Ce n’est pas la première fois qu’un projet passe à la trappe de cette façon. C’est même écrit sur le faire-part de naissance de la Vivaldi, lorsqu’il a fallu, je cite Paul Magnette, "écouter le CD&V" sur le dossier de l’IVG. De la même manière, il a fallu écouter les partis de la Suédoise qui ne voulaient pas détricoter l’héritage socio-économique du gouvernement précédent, avec, par exemple, la loi de 1996 sur la compétitivité, loi accusée de tous les maux par les syndicats et la gauche du gouvernement. Et dans ce dossier-ci des visites domiciliaires, l’été dernier, les négociateurs écologistes les avaient explicitement exclus de l’accord de gouvernement. Ne restait qu’une seule phrase, page 95, selon laquelle le gouvernement "prendra des mesures pour empêcher que l’éloignement soit rendu impossible par une absence manifeste de collaboration." C’est en réponse à cette phrase que Sammy Mahdi a présenté cette mesure, mais il faudra, ici aussi, écouter PS, Ecolo et Groen, qui n’en veulent pas, quelle que soit sa nouvelle appellation. Et ce, même si les quatre autres partis de la Vivaldi soit soutiennent cette mesure, soit estiment qu’on peut négocier : c’est d’ailleurs le cas de Vooruit, les socialistes flamands. Mais voilà, il y a la jurisprudence IVG qu’on peut résumer ainsi : si une mesure n’est pas dans l’accord de gouvernement et si elle franchit une ligne rouge absolue d’un partenaire, on oublie.

CD&V dans les limbes

Ça tombe assez mal pour le CD&V, qui aurait bien voulu se refaire la chique après deux sondages consécutifs assez catastrophiques avec à peine 10% d’intention de vote. Le sondage de la VRT montre que le parti perd des voix à gauche et à droite et que le CD&V ne peut revendiquer aucun thème particulier. Les chrétiens-démocrates sont dans les limbes et les raisons sont nombreuses : pas de personnalité encore marquante au gouvernement fédéral, Hilde Crevits, la star du parti, est dans l’ombre de Jan Jambon dans le gouvernement flamand, la communication du président Joachim Coens est critiquée : il admet d’ailleurs lui-même, qu’il peut faire mieux. Et donc rien de tel qu’un dossier relativement consensuel au nord du pays, l’asile et la migration, pour tenter de relancer la machine. Finalement, sauf grande surprise, il n’en sera rien. Il faudra bien, à un moment, que le CD&V s’y retrouve dans cette Vivaldi dans laquelle il est rentré à reculons. Et on ne voit rien pas grand-chose, à part l’institutionnel, qui pourrait servir de trophée au CD&V, un CD&V qui apparaît comme le maillon faible de la Vivaldi.

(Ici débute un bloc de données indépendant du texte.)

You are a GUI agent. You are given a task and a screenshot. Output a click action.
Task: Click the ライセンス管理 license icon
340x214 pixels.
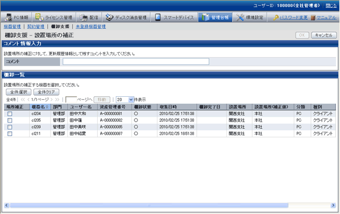coord(39,17)
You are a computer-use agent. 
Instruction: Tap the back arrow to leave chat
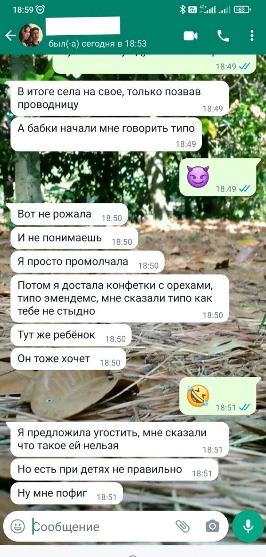(x=11, y=35)
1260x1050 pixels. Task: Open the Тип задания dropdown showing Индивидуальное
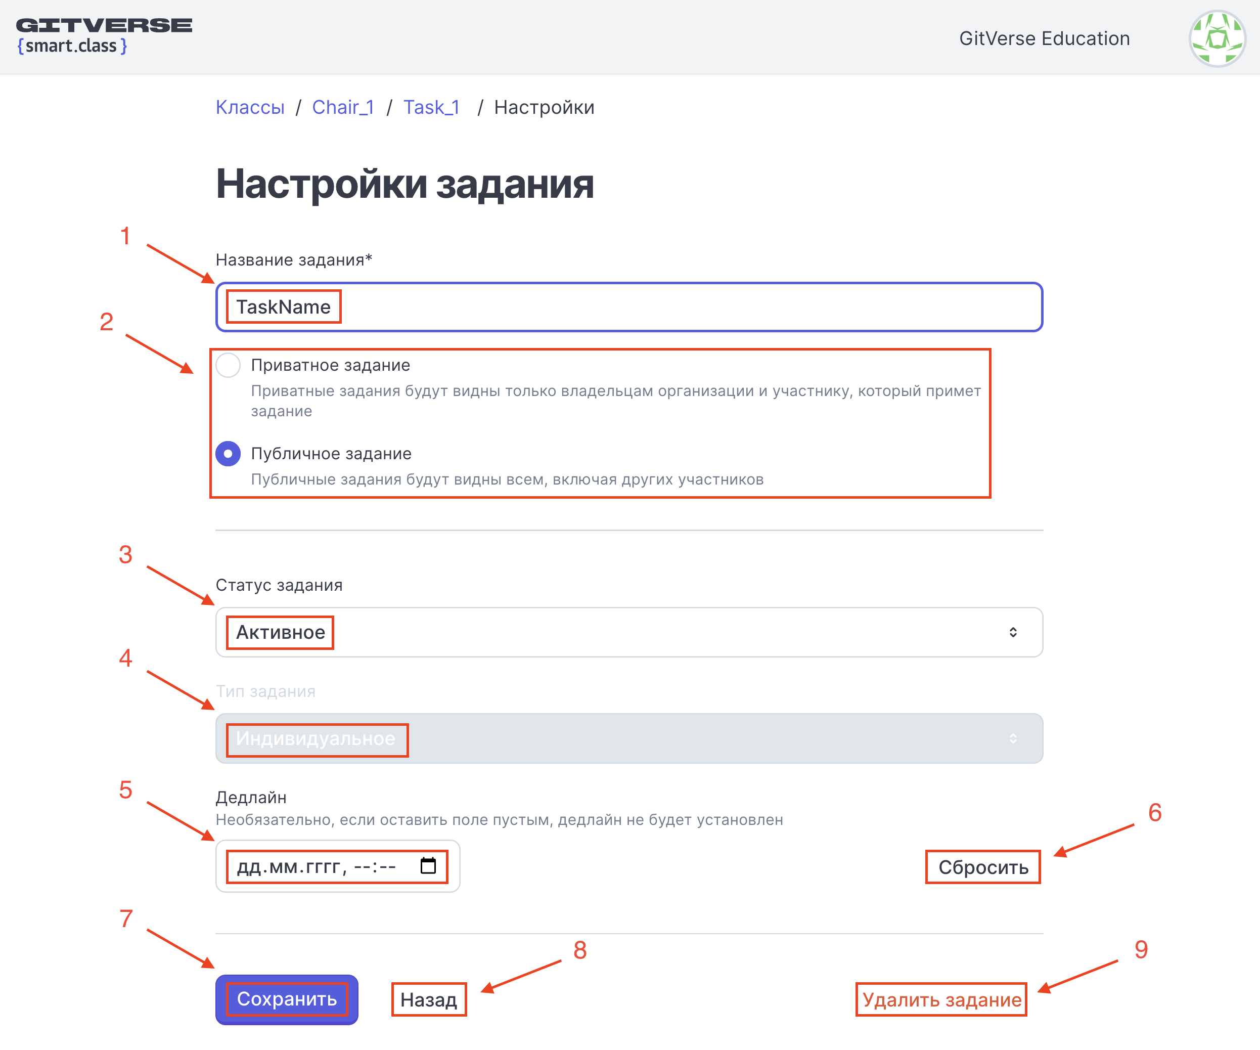coord(629,738)
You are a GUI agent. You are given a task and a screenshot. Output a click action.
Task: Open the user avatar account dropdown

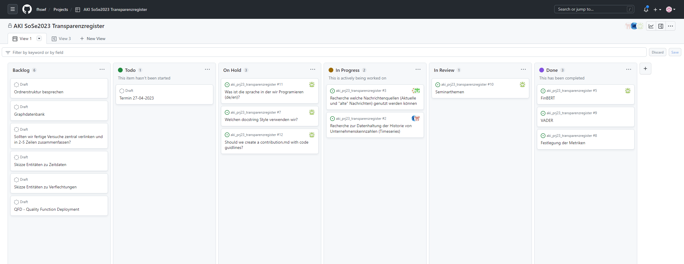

Ce week-end, les chrétiens-démocrates flamands ont revu leurs statuts, pour permettre plus de démocratie interne, dont, c’est une première hors partis écologistes : le choix des ministres ne sera une prérogative du président, mais une décision collégiale. Rien qui ne permettra au CD&V de revenir à 20%, l’objectif du président Coens. Rendez-vous en décembre pour un congrès programmatique, censé relancer la démocratie chrétienne flamande. Quelques semaines avant que le cdH ne refasse sa mue, côté francophone. Le centre politique est en crise, alors que la Belgique est dirigée par une coalition au centre. C’est ça aussi la politique.